CVE-2025-54573 is a medium-severity vulnerability affecting the open-source computer vision annotation tool CVAT (Computer Vision Annotation Tool) versions 1.1.0 through 2.41.0. The vulnerability arises from improper authentication due to the lack of enforced email verification when using Basic HTTP Authentication. This flaw allows users to create accounts with fake or invalid email addresses and gain access as if they were verified users. Consequently, the system is susceptible to automated bot signups and potentially unauthorized usage. The vulnerability is classified under CWE-287 (Improper Authentication), indicating that the system fails to properly verify user identity before granting access. The CVSS v3.1 base score is 4.3, reflecting a medium severity level, with the vector indicating network attack vector (AV:N), low attack complexity (AC:L), requiring low privileges (PR:L), no user interaction (UI:N), unchanged scope (S:U), and impact limited to availability (A:L) without confidentiality or integrity impact. The main impact is potential denial of service or resource exhaustion due to bot signups rather than direct data compromise. CVAT 2.42.0 and later versions have addressed this issue by enforcing email verification. Enterprise customers have a workaround by disabling user registration to mitigate the risk until they can upgrade. There are no known exploits in the wild at this time.

For European organizations using CVAT for computer vision annotation tasks, this vulnerability could lead to unauthorized account creation and abuse of system resources. While the flaw does not directly compromise confidentiality or data integrity, the ability for attackers or bots to create numerous fake accounts can degrade service availability, potentially disrupting annotation workflows critical for AI model training and development. Organizations relying on CVAT in sectors such as automotive, healthcare, or manufacturing could face operational delays or increased costs due to resource exhaustion or the need to manually manage fraudulent accounts. Furthermore, the presence of fake accounts could skew user activity metrics or audit logs, complicating incident response and compliance efforts under regulations like GDPR. Since CVAT is often deployed in research and enterprise environments, the risk is more operational than data breach-related but still significant for maintaining service reliability and trustworthiness.
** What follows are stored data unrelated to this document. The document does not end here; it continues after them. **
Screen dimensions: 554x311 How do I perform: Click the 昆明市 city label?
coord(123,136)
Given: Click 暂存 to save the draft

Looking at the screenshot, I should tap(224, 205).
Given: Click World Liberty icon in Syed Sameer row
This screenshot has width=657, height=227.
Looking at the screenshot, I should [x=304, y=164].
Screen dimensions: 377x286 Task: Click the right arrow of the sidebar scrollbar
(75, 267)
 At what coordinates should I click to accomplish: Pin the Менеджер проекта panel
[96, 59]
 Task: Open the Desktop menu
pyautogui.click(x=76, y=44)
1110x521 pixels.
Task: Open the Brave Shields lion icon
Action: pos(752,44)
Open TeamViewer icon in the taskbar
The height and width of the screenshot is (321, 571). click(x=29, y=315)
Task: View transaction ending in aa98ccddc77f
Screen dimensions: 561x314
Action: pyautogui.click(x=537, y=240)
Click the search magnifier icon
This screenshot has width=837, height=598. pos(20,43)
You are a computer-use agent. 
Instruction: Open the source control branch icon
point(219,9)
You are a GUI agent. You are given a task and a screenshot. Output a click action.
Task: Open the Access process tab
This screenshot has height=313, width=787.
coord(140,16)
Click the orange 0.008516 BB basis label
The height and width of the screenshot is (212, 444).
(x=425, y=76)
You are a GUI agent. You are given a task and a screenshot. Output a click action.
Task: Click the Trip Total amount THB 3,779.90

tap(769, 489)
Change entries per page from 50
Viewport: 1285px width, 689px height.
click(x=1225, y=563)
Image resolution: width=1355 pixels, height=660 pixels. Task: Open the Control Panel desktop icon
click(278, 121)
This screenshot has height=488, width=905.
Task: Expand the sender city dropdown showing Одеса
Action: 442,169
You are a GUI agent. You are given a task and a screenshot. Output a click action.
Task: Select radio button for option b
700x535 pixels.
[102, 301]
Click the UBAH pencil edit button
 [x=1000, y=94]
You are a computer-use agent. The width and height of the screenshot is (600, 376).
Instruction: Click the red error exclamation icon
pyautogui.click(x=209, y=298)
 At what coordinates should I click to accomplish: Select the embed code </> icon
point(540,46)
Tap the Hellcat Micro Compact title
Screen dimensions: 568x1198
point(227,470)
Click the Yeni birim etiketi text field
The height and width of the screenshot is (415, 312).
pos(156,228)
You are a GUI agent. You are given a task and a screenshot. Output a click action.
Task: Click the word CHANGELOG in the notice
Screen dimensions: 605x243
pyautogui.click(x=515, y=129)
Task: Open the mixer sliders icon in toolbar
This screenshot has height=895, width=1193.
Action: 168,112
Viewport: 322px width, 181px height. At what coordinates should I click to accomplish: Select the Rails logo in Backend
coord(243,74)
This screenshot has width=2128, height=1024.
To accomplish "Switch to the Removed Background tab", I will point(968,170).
European organizations should promptly upgrade CVAT installations to version 2.42.0 or later to ensure email verification is enforced. Until upgrades are feasible, disabling user self-registration is a critical interim measure, especially for enterprise deployments. Implementing additional rate limiting and CAPTCHA challenges on registration endpoints can reduce bot signup attempts. Monitoring account creation logs for unusual spikes or patterns indicative of automated signups will help detect abuse early. Integrating CVAT authentication with centralized identity providers (e.g., SAML, OAuth) can further reduce reliance on basic authentication and improve user verification. Regularly reviewing and cleaning up inactive or suspicious accounts will maintain system hygiene. Finally, organizations should ensure that their incident response and user management policies account for this vulnerability to quickly respond to any exploitation attempts.